▶ **INFORMATION GIVEN**
================

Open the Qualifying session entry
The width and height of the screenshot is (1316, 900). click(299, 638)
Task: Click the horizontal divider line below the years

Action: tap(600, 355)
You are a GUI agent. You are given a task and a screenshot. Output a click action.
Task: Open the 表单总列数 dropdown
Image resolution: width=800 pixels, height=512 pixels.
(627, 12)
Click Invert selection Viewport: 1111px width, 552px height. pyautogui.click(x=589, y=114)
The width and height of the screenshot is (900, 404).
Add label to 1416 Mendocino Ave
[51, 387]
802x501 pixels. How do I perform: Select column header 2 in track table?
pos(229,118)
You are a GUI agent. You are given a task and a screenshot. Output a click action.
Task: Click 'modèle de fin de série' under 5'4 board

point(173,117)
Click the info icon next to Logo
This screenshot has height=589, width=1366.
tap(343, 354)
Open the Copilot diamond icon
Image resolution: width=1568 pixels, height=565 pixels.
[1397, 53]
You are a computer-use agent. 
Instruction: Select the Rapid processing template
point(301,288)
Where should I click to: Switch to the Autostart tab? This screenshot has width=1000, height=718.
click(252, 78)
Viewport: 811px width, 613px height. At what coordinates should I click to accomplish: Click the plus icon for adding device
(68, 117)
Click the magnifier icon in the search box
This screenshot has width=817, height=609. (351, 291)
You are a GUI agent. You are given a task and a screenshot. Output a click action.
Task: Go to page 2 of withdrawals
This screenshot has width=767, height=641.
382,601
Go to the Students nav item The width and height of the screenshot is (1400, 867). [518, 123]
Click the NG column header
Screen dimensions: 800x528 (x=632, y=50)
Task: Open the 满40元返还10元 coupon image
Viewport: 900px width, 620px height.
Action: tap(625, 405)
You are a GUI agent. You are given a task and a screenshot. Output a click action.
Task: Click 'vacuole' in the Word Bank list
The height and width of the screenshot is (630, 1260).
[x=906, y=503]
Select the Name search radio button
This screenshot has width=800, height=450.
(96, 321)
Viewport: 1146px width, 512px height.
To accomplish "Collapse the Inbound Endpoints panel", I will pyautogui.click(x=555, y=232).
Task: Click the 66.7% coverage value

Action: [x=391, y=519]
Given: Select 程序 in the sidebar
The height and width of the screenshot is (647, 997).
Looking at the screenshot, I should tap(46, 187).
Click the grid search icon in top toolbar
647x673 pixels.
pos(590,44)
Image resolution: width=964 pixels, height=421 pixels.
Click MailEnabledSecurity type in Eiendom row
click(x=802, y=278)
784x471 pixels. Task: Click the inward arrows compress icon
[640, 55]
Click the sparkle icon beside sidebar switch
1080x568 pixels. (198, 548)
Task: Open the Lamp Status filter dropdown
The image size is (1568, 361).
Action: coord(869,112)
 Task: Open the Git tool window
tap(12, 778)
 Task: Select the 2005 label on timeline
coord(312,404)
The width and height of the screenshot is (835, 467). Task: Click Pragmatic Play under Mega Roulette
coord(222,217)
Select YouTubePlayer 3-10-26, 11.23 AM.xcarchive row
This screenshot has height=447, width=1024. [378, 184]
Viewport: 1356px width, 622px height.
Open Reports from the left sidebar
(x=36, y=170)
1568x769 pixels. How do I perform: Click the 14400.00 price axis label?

================

▶ **TASK BRIEF**
Go through the data and copy each line exactly as it reads.

▶ **SOLUTION BELOW**
Open the Qualifying session entry
The width and height of the screenshot is (1316, 900). click(299, 638)
Task: Click the horizontal divider line below the years

Action: tap(600, 355)
You are a GUI agent. You are given a task and a screenshot. Output a click action.
Task: Open the 表单总列数 dropdown
Image resolution: width=800 pixels, height=512 pixels.
(627, 12)
Click Invert selection Viewport: 1111px width, 552px height. pyautogui.click(x=589, y=114)
The width and height of the screenshot is (900, 404).
Add label to 1416 Mendocino Ave
[51, 387]
802x501 pixels. How do I perform: Select column header 2 in track table?
pos(229,118)
You are a GUI agent. You are given a task and a screenshot. Output a click action.
Task: Click 'modèle de fin de série' under 5'4 board

point(173,117)
Click the info icon next to Logo
This screenshot has height=589, width=1366.
tap(343, 354)
Open the Copilot diamond icon
Image resolution: width=1568 pixels, height=565 pixels.
[1397, 53]
You are a computer-use agent. 
Instruction: Select the Rapid processing template
point(301,288)
Where should I click to: Switch to the Autostart tab? This screenshot has width=1000, height=718.
click(252, 78)
Viewport: 811px width, 613px height. At what coordinates should I click to accomplish: Click the plus icon for adding device
(68, 117)
Click the magnifier icon in the search box
This screenshot has width=817, height=609. (351, 291)
You are a GUI agent. You are given a task and a screenshot. Output a click action.
Task: Go to page 2 of withdrawals
This screenshot has width=767, height=641.
382,601
Go to the Students nav item The width and height of the screenshot is (1400, 867). [518, 123]
Click the NG column header
Screen dimensions: 800x528 (x=632, y=50)
Task: Open the 满40元返还10元 coupon image
Viewport: 900px width, 620px height.
Action: tap(625, 405)
You are a GUI agent. You are given a task and a screenshot. Output a click action.
Task: Click 'vacuole' in the Word Bank list
The height and width of the screenshot is (630, 1260).
[x=906, y=503]
Select the Name search radio button
This screenshot has width=800, height=450.
(96, 321)
Viewport: 1146px width, 512px height.
To accomplish "Collapse the Inbound Endpoints panel", I will pyautogui.click(x=555, y=232).
Task: Click the 66.7% coverage value

Action: [x=391, y=519]
Given: Select 程序 in the sidebar
The height and width of the screenshot is (647, 997).
Looking at the screenshot, I should tap(46, 187).
Click the grid search icon in top toolbar
647x673 pixels.
pos(590,44)
Image resolution: width=964 pixels, height=421 pixels.
Click MailEnabledSecurity type in Eiendom row
click(x=802, y=278)
784x471 pixels. Task: Click the inward arrows compress icon
[640, 55]
Click the sparkle icon beside sidebar switch
1080x568 pixels. (198, 548)
Task: Open the Lamp Status filter dropdown
The image size is (1568, 361).
Action: coord(869,112)
 Task: Open the Git tool window
tap(12, 778)
 Task: Select the 2005 label on timeline
coord(312,404)
The width and height of the screenshot is (835, 467). Task: Click Pragmatic Play under Mega Roulette
coord(222,217)
Select YouTubePlayer 3-10-26, 11.23 AM.xcarchive row
This screenshot has height=447, width=1024. [378, 184]
Viewport: 1356px width, 622px height.
Open Reports from the left sidebar
(x=36, y=170)
1568x769 pixels. How do I perform: Click the 14400.00 price axis label?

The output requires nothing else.